Pertamina memang terlihat paling “ngotot” untuk mengimplementasikan CCUS ataupun CO2-EOR. Maklum saja sebagai Badan Usaha Milik Negara (BUMN), perusahaan migas plat merah itu memiliki tugas utama memenuhi kebutuhan energi, khususnya migas. Di sisi lain, sekarang ini masyarakat dunia sangat memperhatikan emisi yang ditimbulkan dari berbagai aktifitas. Sementara kegiatan operasi produksi migas harus diakui jadi salah satu produsen emisi terbesar. Agar kegiatan operasi produksi tetap berjalan sekaligus lingkungan juga tidak ditinggalkan maka CCUS menjadi keniscayaan bagi Pertamina yang tidak dapat ditawar.

Sumber : Pertamina

Oki Muraza, Senior Vice President (SVP) Research Technology and Innovation Pertamina, pernah membeberkan tahapan pelaksanaan injeksi CCUS maupun injeksi CO2 yang dilakukan Pertamina kepada Dunia Energi.
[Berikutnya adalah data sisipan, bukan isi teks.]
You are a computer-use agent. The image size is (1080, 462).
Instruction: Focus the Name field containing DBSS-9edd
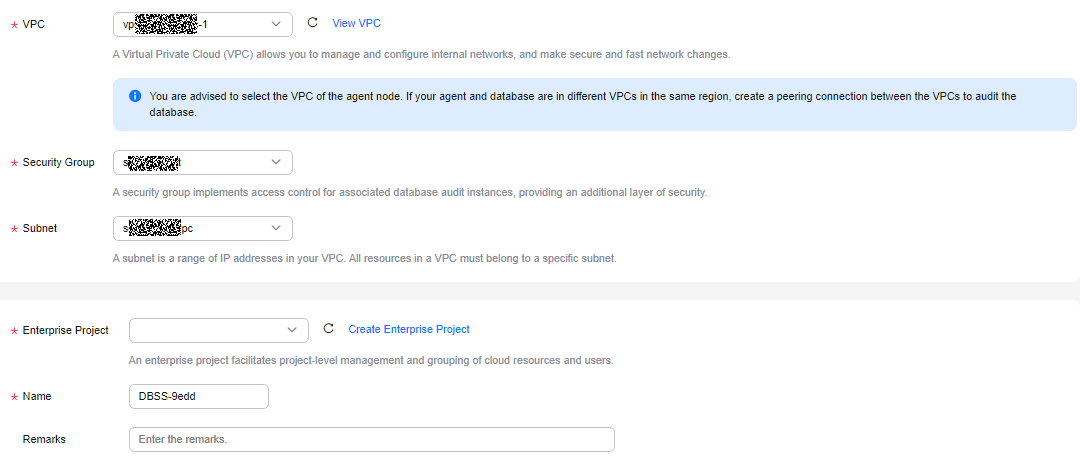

Dia menjelaskan keseriusan Pertamina untuk mengimpelementasikan CCUS adalah dengan memetakan mencari source atau sumber CO2 yang ada di seluruh wilayah Indonesia. Ini kelebihan Pertamina. Selain wilayah migas tersebar, manajemen juga memetakan potensi CO2 yang berasal dari industri non migas.
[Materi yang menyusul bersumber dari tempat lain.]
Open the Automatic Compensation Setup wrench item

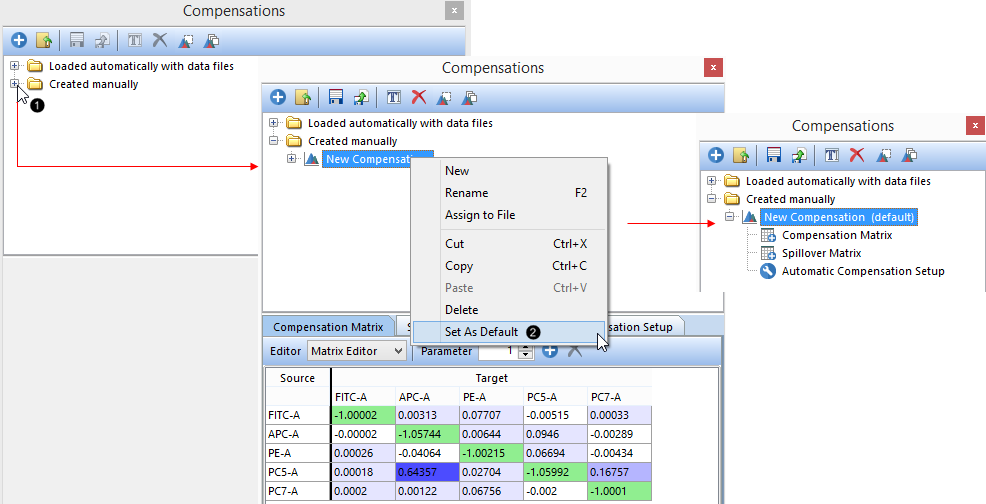pos(862,271)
Langkah berikutnya adalah mendeteksi depleted reservoir yang sudah ada fasilitasnya. Depleted reservoir ini maksudnya adalah reservoir yang kosong alias sudah diproduksikan cadangan gasnya.

“Kami buat petanya. Indonesia dimana aja ada CO2 , mulai dari upstream operation, kilang, coal power plant. yang punya depleted reservoir kan Pertamina. Paling memungkinkan mudah depleted reservoir dulu ada isinya sekarang kosong,” ungkap Oki saat bertemu Dunia Energi disela diskusi dalam even paralel G20 di Nusa Dua, Bali beberapa waktu lalu.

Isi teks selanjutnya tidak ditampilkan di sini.